-- start of RECORDS PROVIDED --

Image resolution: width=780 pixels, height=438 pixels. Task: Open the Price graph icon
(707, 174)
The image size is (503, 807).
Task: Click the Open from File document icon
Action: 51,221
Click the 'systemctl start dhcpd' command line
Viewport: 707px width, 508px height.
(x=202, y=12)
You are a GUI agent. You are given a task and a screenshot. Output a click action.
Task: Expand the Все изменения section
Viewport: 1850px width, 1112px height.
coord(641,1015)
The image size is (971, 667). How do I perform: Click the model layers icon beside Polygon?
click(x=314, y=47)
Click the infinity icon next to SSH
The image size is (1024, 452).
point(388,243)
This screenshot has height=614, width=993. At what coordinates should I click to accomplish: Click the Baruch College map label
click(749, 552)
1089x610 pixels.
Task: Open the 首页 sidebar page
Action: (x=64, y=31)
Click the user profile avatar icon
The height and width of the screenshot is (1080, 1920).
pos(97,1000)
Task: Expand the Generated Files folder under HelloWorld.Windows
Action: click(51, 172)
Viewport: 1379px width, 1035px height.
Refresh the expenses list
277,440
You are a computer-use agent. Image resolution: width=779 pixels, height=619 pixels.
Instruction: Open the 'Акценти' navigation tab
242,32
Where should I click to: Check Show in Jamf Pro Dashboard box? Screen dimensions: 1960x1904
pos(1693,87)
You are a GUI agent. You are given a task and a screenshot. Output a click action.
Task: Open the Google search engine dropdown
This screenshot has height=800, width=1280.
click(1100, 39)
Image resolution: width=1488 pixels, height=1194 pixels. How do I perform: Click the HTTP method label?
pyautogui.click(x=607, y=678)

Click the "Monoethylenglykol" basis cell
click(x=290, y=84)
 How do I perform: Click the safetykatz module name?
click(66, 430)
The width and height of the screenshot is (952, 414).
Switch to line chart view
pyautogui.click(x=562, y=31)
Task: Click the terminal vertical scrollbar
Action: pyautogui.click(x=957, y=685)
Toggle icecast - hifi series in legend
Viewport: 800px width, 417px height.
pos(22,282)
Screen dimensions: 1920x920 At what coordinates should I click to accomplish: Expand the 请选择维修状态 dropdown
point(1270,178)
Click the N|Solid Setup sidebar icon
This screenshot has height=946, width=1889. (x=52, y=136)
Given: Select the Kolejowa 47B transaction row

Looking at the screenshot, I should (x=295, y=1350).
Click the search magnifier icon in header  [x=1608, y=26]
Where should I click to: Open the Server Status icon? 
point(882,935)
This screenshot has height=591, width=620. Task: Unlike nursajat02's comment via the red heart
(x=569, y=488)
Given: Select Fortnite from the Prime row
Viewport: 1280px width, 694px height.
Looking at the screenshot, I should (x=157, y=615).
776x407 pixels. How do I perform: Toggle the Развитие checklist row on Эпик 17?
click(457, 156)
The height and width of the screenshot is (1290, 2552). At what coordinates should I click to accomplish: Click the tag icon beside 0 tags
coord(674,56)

-- end of RECORDS PROVIDED --

→ **WHAT THE TASK REQUIRES**
Revise the records above by changing each "dropdown" to "drop-down", and keep everything else the same.

→ **RESPONSE TO THE EXERCISE**
Image resolution: width=780 pixels, height=438 pixels. Task: Open the Price graph icon
(707, 174)
The image size is (503, 807).
Task: Click the Open from File document icon
Action: 51,221
Click the 'systemctl start dhcpd' command line
Viewport: 707px width, 508px height.
(x=202, y=12)
You are a GUI agent. You are given a task and a screenshot. Output a click action.
Task: Expand the Все изменения section
Viewport: 1850px width, 1112px height.
coord(641,1015)
The image size is (971, 667). How do I perform: Click the model layers icon beside Polygon?
click(x=314, y=47)
Click the infinity icon next to SSH
The image size is (1024, 452).
point(388,243)
This screenshot has height=614, width=993. At what coordinates should I click to accomplish: Click the Baruch College map label
click(749, 552)
1089x610 pixels.
Task: Open the 首页 sidebar page
Action: (x=64, y=31)
Click the user profile avatar icon
The height and width of the screenshot is (1080, 1920).
pos(97,1000)
Task: Expand the Generated Files folder under HelloWorld.Windows
Action: click(51, 172)
Viewport: 1379px width, 1035px height.
Refresh the expenses list
277,440
You are a computer-use agent. Image resolution: width=779 pixels, height=619 pixels.
Instruction: Open the 'Акценти' navigation tab
242,32
Where should I click to: Check Show in Jamf Pro Dashboard box? Screen dimensions: 1960x1904
pos(1693,87)
You are a GUI agent. You are given a task and a screenshot. Output a click action.
Task: Open the Google search engine drop-down
This screenshot has height=800, width=1280.
click(1100, 39)
Image resolution: width=1488 pixels, height=1194 pixels. How do I perform: Click the HTTP method label?
pyautogui.click(x=607, y=678)

Click the "Monoethylenglykol" basis cell
click(x=290, y=84)
 How do I perform: Click the safetykatz module name?
click(66, 430)
The width and height of the screenshot is (952, 414).
Switch to line chart view
pyautogui.click(x=562, y=31)
Task: Click the terminal vertical scrollbar
Action: pyautogui.click(x=957, y=685)
Toggle icecast - hifi series in legend
Viewport: 800px width, 417px height.
pos(22,282)
Screen dimensions: 1920x920 At what coordinates should I click to accomplish: Expand the 请选择维修状态 drop-down
point(1270,178)
Click the N|Solid Setup sidebar icon
This screenshot has height=946, width=1889. (x=52, y=136)
Given: Select the Kolejowa 47B transaction row

Looking at the screenshot, I should (x=295, y=1350).
Click the search magnifier icon in header  [x=1608, y=26]
Where should I click to: Open the Server Status icon? 
point(882,935)
This screenshot has height=591, width=620. Task: Unlike nursajat02's comment via the red heart
(x=569, y=488)
Given: Select Fortnite from the Prime row
Viewport: 1280px width, 694px height.
Looking at the screenshot, I should (x=157, y=615).
776x407 pixels. How do I perform: Toggle the Развитие checklist row on Эпик 17?
click(457, 156)
The height and width of the screenshot is (1290, 2552). At what coordinates should I click to accomplish: Click the tag icon beside 0 tags
coord(674,56)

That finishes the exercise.